The non-appearance of the amide I band is noteworthy in the spectra obtained, which is representative of protein domains in Raman spectroscopy results. This absence is related to the length of the amino acid side chain. The side chains increase the distance between the peptide bond and the metallic nanoparticles, preventing them from coming into direct contact. However, it is also possible that the lack of the viral amide spike is also related to the virus, an inactivation program that breaks down amino acids [50].

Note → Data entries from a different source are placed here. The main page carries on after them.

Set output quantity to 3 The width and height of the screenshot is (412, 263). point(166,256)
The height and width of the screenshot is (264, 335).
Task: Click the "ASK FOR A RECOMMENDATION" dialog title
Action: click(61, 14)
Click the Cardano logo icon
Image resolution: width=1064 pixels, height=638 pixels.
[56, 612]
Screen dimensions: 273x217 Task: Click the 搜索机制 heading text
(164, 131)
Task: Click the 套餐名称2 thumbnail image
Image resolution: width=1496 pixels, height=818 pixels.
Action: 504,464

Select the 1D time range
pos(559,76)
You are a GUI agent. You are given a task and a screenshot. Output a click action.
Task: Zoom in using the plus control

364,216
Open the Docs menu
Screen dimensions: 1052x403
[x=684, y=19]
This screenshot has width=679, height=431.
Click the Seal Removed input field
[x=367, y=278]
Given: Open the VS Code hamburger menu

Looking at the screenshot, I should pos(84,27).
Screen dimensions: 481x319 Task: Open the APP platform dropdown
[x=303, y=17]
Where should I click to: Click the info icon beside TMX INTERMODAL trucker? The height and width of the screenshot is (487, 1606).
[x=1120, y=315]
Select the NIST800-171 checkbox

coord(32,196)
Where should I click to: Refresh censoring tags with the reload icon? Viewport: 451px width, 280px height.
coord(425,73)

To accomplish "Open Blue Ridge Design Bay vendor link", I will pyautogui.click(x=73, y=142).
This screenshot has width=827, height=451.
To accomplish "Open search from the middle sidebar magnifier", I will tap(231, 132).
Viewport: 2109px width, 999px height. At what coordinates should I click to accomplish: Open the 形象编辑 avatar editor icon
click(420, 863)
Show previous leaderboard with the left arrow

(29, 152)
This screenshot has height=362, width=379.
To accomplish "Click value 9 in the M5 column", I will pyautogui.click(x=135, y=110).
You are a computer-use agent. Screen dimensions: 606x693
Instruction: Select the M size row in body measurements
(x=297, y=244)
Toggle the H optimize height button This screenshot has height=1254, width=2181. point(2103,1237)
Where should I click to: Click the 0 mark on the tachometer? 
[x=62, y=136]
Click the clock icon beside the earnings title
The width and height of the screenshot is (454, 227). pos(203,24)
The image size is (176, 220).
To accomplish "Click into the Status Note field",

It is important to point out that, for label-free SERS measurements, it is virtually impossible to know whether the laser hits a virus particle since the positioning of the laser is performed with the use of an optical microscope that is not even near the necessary resolution to spot a viral particle. A solution for this could be using a tip-enhanced Raman spectroscopy (TERS) measurement as performed by Dou and collaborators [51], where the probe can give the exact location of a single viral particle in the slide. Then the positioning of the laser is more accurate.

4. Conclusions

This study provides findings regarding the chikungunya virion diameter (~52 nm), the stiffness of the particle, and the amount of force one viral particle can withstand when subjected to mechanical loads, which is about 25 nN, demonstrating a strong and stiff behavior compared to previous tested viral particles in same conditions. Additionally, a unique fiber formation was found in the viral sample, with lengths over 500 nm and a building block periodicity of around 37 nm. The CHIKV particle demonstrates a plasticity behavior upon mechanical stress and a positive charge distribution around most of its surface, besides some negative spots that are probably related to interactions between the surface proteins. Moreover, the SERS measurements provide viral particle composition and a vibrational signature. In the spectra, it was possible to identify the main bands related to RNA bases, as well as protein-related bands. The finding of the fiber-like structures can shed light on the relationship between CHIKV infection and pathologies related to collagen-rich sites in the body. These results and the analysis of the biomechanical characterization of this virus can aid in better understanding its pathophysiology, adding new data in the description of the physical and structural properties of CHIKV, corroborating models shown in the literature, and providing new insights that can be useful in designing strategies to fight this infectious agent. The findings presented here are of pronounced importance because once we understand these mechanisms, we can find specific drugs or biomolecules that could weaken this viral particle, which is extremely resistant. Moreover, based on the properties observed, such as vibrational modes and adhesion forces, we might be able to understand more about the target sites and the mechanisms of action of the Chikungunya virus.